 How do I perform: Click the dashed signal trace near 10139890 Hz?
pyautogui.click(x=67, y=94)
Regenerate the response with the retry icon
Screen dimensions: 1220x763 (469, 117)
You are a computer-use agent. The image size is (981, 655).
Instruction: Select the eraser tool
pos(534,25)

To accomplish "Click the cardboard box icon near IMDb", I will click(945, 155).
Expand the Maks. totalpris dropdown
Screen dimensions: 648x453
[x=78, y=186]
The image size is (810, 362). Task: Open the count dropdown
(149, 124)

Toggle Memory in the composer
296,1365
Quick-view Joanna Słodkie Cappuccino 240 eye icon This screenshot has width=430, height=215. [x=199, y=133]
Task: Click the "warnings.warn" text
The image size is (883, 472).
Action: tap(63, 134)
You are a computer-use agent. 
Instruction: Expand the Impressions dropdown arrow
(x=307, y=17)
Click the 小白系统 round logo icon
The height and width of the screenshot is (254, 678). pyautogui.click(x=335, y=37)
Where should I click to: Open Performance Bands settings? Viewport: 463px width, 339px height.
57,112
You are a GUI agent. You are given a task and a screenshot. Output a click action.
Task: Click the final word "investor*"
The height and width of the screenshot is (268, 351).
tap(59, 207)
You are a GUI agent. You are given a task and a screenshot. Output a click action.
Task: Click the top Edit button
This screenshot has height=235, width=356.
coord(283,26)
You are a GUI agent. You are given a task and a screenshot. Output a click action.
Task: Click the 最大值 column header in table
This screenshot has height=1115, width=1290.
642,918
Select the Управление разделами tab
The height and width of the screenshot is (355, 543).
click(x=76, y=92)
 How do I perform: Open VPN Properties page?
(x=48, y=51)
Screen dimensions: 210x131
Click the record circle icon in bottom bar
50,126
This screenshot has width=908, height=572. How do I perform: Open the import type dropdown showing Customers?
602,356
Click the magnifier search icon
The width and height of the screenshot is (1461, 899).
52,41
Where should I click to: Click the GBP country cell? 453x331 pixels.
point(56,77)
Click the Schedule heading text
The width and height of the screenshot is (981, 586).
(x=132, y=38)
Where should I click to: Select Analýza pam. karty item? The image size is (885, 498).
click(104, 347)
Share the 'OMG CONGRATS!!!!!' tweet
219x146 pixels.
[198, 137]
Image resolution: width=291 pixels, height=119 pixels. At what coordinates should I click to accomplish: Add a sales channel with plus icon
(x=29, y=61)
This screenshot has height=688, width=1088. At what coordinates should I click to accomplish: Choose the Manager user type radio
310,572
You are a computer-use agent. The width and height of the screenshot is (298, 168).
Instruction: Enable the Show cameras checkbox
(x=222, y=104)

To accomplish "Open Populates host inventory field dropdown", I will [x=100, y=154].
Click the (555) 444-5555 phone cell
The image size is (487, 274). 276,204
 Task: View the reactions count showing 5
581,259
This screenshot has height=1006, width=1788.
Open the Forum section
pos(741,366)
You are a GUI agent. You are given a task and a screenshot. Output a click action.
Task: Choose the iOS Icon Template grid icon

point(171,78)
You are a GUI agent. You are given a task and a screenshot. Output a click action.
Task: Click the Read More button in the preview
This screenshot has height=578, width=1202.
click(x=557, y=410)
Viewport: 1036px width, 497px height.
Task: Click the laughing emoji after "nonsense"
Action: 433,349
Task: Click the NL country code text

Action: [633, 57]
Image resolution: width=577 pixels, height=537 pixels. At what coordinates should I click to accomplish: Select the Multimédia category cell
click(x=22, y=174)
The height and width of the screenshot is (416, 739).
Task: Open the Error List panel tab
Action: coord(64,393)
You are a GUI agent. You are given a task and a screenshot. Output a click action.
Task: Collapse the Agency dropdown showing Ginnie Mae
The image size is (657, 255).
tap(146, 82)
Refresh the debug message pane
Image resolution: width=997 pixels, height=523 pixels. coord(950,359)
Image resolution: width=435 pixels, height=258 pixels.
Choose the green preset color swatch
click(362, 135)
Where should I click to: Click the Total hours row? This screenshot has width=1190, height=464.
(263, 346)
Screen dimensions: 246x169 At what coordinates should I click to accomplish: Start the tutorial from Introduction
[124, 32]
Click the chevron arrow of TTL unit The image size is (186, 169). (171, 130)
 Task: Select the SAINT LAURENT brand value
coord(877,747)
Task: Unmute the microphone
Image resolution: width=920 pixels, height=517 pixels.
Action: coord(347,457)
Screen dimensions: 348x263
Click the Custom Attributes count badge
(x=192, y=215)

==*==

* WHAT YOU SHOULD DO *
Scan the data above for the word "button". Copy every line in which it is found.

* WRITTEN SOLUTION *
Task: Click the top Edit button
Task: Click the Read More button in the preview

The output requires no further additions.